** Opening Data block **

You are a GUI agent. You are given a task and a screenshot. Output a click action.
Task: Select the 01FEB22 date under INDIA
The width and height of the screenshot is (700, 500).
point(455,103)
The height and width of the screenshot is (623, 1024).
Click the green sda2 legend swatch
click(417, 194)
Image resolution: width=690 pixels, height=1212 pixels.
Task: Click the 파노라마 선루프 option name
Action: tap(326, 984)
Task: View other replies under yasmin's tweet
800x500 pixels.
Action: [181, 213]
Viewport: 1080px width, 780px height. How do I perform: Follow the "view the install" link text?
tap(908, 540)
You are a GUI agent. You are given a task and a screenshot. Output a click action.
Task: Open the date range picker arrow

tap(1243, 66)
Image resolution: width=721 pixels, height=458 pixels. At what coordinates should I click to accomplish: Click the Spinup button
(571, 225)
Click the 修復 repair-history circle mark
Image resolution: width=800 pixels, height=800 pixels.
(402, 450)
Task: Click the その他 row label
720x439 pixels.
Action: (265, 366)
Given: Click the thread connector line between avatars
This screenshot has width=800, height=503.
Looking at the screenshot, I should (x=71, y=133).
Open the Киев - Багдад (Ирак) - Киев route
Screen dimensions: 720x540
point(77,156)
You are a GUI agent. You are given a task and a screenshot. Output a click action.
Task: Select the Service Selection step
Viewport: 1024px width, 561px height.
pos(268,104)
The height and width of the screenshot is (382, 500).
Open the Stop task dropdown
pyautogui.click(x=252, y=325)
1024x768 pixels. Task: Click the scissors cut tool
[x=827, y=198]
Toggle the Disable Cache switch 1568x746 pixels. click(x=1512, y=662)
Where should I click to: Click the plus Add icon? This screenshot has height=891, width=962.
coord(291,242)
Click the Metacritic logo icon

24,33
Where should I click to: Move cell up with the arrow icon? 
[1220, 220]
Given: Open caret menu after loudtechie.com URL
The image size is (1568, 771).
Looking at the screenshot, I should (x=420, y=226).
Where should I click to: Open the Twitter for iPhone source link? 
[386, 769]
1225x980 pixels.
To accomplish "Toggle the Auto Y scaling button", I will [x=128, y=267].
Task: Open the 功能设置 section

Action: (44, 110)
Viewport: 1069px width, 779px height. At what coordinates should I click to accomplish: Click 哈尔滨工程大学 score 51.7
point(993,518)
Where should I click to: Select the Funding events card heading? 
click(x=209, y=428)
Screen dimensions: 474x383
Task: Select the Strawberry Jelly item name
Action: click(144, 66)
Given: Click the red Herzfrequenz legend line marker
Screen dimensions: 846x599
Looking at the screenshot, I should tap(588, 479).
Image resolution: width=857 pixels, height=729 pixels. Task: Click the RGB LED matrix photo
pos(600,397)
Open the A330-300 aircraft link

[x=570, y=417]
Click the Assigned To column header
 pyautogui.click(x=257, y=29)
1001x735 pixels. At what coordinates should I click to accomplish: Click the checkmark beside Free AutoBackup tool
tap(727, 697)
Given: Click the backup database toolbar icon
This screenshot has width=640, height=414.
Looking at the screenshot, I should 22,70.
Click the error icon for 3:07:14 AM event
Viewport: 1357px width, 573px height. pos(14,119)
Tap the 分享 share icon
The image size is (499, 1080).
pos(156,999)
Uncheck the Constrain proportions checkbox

** Closing Data block **

#### Work order
Restate exactly the records above from their first line through the line that holds "Task: Click the その他 row label", please, including both and leaving out all others.

#### Reply
You are a GUI agent. You are given a task and a screenshot. Output a click action.
Task: Select the 01FEB22 date under INDIA
The width and height of the screenshot is (700, 500).
point(455,103)
The height and width of the screenshot is (623, 1024).
Click the green sda2 legend swatch
click(417, 194)
Image resolution: width=690 pixels, height=1212 pixels.
Task: Click the 파노라마 선루프 option name
Action: tap(326, 984)
Task: View other replies under yasmin's tweet
800x500 pixels.
Action: [181, 213]
Viewport: 1080px width, 780px height. How do I perform: Follow the "view the install" link text?
tap(908, 540)
You are a GUI agent. You are given a task and a screenshot. Output a click action.
Task: Open the date range picker arrow

tap(1243, 66)
Image resolution: width=721 pixels, height=458 pixels. At what coordinates should I click to accomplish: Click the Spinup button
(571, 225)
Click the 修復 repair-history circle mark
Image resolution: width=800 pixels, height=800 pixels.
(402, 450)
Task: Click the その他 row label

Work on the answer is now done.